### Direction
Format the material below as a two-column CSV headed instruction and coordinates, one row per instruction with its coordinates beside it. Quote every field, replace any line breaks with spaces, and omit the pictures.

### Items
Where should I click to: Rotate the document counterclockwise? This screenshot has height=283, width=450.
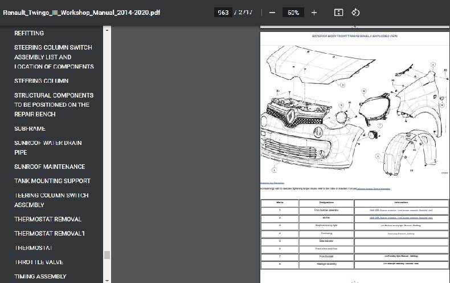(355, 13)
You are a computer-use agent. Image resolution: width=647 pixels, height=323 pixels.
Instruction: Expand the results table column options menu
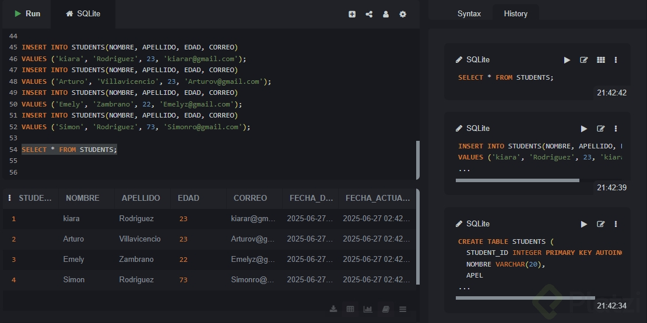[x=9, y=198]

### Task output
instruction,coordinates
"Where should I click to: Rotate the document counterclockwise? This screenshot has height=283, width=450.","(355, 13)"
"You are a computer-use agent. Image resolution: width=647 pixels, height=323 pixels. Instruction: Expand the results table column options menu","[x=9, y=198]"